It takes a day to find the perfect tree to call my hideout. Much like Neverland, and Elven city, this tree is large with thick branches that stretch skyward and a canopy that shades the ground. Finding the tree was easy, but carving rooms upon rooms into its wide trunk was harder than I remember. The rooms are spacious enough, leaving me feeling lonely. Tinker Bell flies around my head, quickly reminding me of the dirty, ragged boys of the streets of the human city - lost and forgotten - as I have been. There can be new Lost Boys and I wouldn't have to be alone. But I want more than just the Lost Boys.
I want her.
The girl from the Elven city, whose eyes are so green that gemstones would be outshined. Throughout the weeks, I found myself flying back to the city of the Elves, hiding amongst the thick canopies and avoiding the eyesight of the guards that patrol the bridges, grounds, and branches. I've caught sight of her dancing around the bonfire in the center of the city with a smile on her face. I've seen such a smile before. A mother's smile. A smile that is so faint in my memory.
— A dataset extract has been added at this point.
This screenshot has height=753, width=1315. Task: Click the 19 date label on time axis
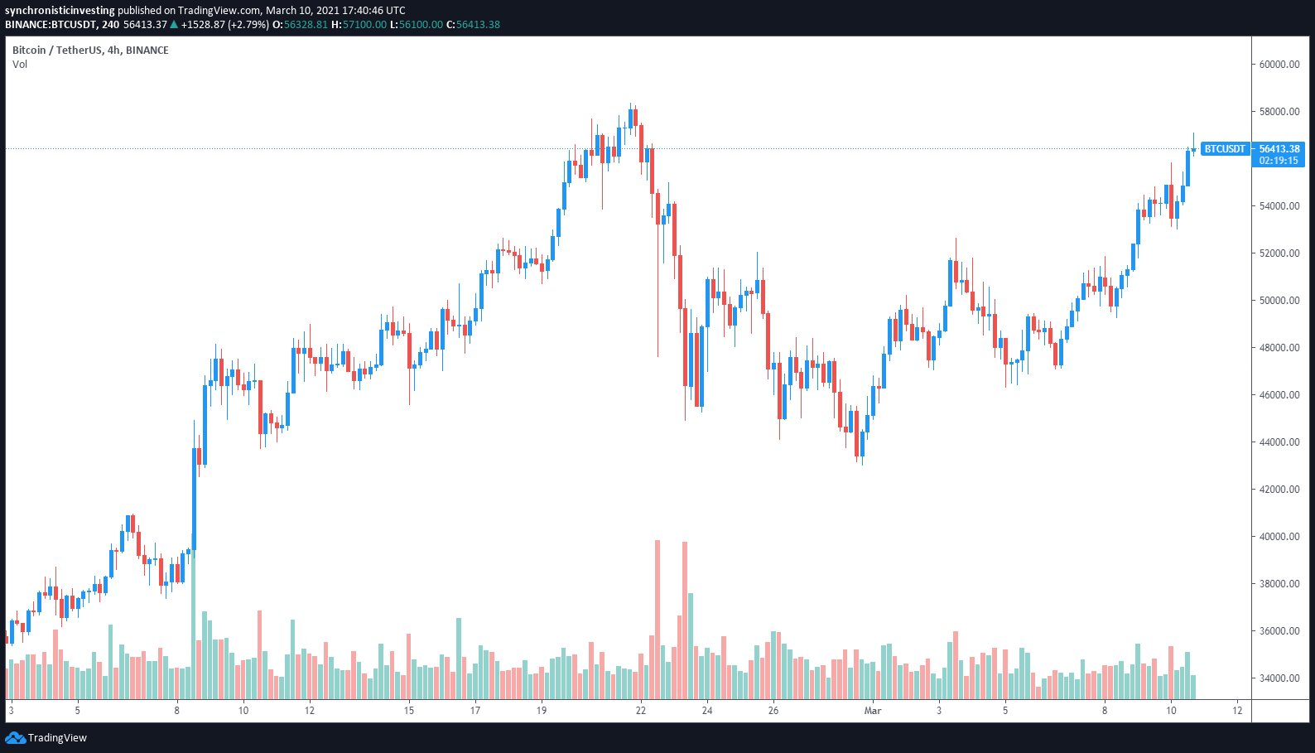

At night, she's easy to find because she sings lullabies in a language I am unfamiliar with. She sits by her window carved out of a large tree. The room she is in is small but with many elegant fixtures. The words she sings are always smooth and flow around me like a dream. I could fall asleep listening to her.
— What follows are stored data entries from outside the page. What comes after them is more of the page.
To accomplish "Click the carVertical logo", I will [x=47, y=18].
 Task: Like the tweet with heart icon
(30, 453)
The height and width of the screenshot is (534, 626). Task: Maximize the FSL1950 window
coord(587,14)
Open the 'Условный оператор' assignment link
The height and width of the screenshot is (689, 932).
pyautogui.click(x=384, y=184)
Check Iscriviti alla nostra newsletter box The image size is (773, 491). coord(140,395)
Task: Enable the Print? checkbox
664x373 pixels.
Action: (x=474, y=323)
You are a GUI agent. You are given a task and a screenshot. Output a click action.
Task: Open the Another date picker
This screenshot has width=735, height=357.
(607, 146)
The want to take her away, grows stronger every day. To fly her away from this city to my hideout and keep her there, like I did Wendy. But unlike Wendy, taking her away would not be so easy. The guards that surround the city are vigilant. By day, I went to the human cities in search of lost boys, and found a few. It didn't take much to lure them back to my hideout since they had no homes or families. No one will care if these boys are gone. No one, except me. We'd go on small adventures through forests, mountains, and caves, exploring the dark wonders of each landscape and finding treasures here and there.
The boys make me feel prideful again, playing the leader thrills me but I can't help but feel empty. The only time I feel close to being at peace is at night. I visit the elven city for months, under the protection of darkness, when the flower lights are lit and the trees are shrouded in thick shadows. I search for her amongst the buildings. In her room, I find her.
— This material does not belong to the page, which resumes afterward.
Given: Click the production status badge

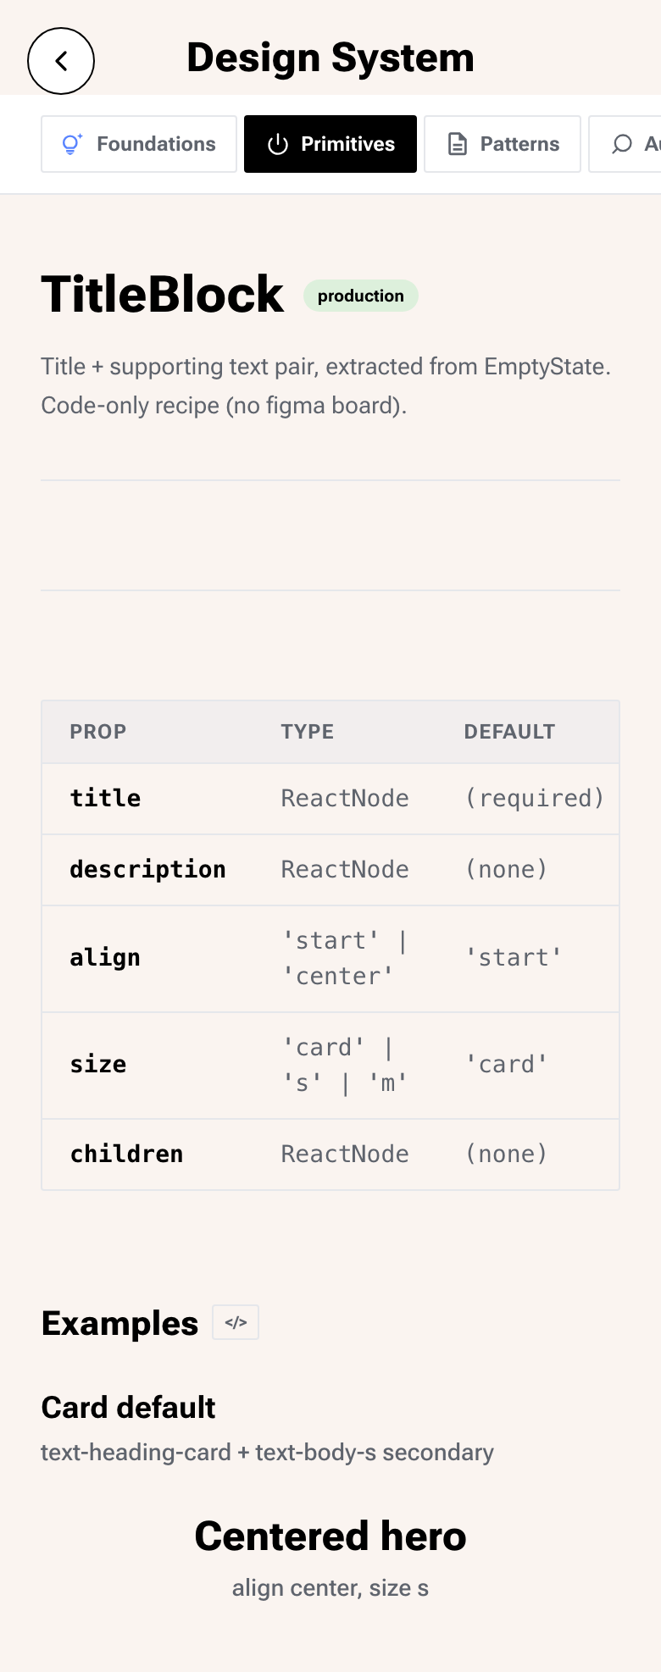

Resting on a branch above her window, I listen to her sing. The memories of Wendy, her husband and child, get lost in the far back corners of my mind. I finally feel the strength I had lost long ago.
Tinkerbell often comes with me to her window, but she has to remain especially hidden for her ethereal glow might get extra attention.
There is no denying it, this elven girl would be the perfect mother for my new Lost Boys, but my heart aches. I, Peter Pan, am afraid to bring her to them - that she may leave just as Wendy did.
I sit back against the trunk of the tree on the branch where we often fall asleep listening to her singing, but tonight we listen in silence. Her room is empty. Only the light from the candles burning the shadows away from the crevices is the only life in the still room.
An irritated sigh passes my lips. I want to investigate, but the guards would catch me the second I fly from the branches. From what I can tell, the elven girl is the city's Elder's daughter. She is my age and enjoys telling and reading stories in the form of singing. Her stories are mostly sung in her native tongue, leaving me clueless, but my heart still dances to her words.
A slam comes from below. I duck my head through a flurry of leaves above her window to peek into her room. The elven girl storms in with her fists at her sides, clenched so tight her knuckles are white. An expression on her face I've never seen before clearly unfolds, anger.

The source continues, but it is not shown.